Herakles'in Onbirinci Görevi

Herkül onbirinci görevine gelene kadar gerçekleştirdiği tüm görevlerde ya ilahi şekilde tanrılardan ya da çevresindekilerden aldığı yardımlar nedeniyle, Eurystheus bu görevlerin hiçbirini geçerli saymamış fakat, bu on görevinde yerine geçebilecek yeni iki adet görevi Herkül'e vermiştir. Bunlardan ilki Hesperid'lerin bahçesinde bulunan altın elmalardan getirme görevi idi.

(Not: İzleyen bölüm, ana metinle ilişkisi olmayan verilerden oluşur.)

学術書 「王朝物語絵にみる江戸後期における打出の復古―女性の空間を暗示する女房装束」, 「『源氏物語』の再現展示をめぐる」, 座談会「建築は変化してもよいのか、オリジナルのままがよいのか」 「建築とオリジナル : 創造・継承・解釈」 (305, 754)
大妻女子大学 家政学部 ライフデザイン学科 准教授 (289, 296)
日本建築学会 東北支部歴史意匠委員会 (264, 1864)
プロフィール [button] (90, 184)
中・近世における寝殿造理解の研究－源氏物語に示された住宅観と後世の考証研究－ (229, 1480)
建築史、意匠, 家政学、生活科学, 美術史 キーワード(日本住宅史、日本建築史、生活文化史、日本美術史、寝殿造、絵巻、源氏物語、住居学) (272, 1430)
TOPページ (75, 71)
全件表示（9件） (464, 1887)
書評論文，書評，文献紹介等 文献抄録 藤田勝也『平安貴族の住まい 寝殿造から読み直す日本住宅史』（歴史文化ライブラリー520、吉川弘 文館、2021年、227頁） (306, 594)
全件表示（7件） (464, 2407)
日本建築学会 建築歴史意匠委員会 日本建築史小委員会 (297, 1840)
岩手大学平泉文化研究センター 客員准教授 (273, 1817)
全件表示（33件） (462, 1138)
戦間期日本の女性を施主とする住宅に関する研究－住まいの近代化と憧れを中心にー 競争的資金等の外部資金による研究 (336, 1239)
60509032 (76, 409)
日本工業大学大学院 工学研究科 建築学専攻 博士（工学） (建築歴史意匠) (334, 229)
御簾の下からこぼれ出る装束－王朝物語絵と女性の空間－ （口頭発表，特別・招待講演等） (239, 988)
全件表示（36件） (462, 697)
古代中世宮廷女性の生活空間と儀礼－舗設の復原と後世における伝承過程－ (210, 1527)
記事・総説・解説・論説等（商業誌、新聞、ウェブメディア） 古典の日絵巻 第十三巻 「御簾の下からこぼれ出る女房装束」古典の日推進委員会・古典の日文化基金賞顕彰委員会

Herakles bu bahçenin yerini bilmediği için, ilk önce şekil değiştirme konusunda usta olan deniz tanrılarından Nereus'u yakalamış, ve bahçenin yerini öğrenmiştir.Bahçe yolunun üzerinde yenilmez savaşçı Antaios ile karşılaşan Herakles, Antaios'un yoluna gelen herkes ile güreşmesi geleneği neticesinde, onunla güreşe tutuşmuştur. Annesi Gaia'ya yani toprağa ayağı değdiği takdirde hiçbir zaman yenilgiye uğratılamayan Antaios'u ; Herakles onu bir ağaç dalına asarak öldürmeyi başarmıştır.

Hesperidlerin bahçesine geldiğinde, cennetleri sırtında taşıyan ve Hesperidlerin babası sayılan Atlas ile karşılaşan Herarkles, Atlas'ı elmaları bahçeden çalmak konusunda ikna eder. Kendi ağır yükünü Herakles'e devir etme karşılığında elmaları çalan Atlas, geri döndüğünde, bu yükü tekrar sırtlamak konusunda çok istekli değildir. Tam bu sırada Herakles, taşıdığı cennetlerin sırtına tam olarak yerleşmediğini ve biraz kaydığı şeklinde Atlas'ı kandırır ve fırsattan istifade ederek, elmaları alıp, Atlas'a ağır yükünü tekrar iade eder. Daha sonrada elmaları Atina'ya götürmek amacı ile yola koyulur.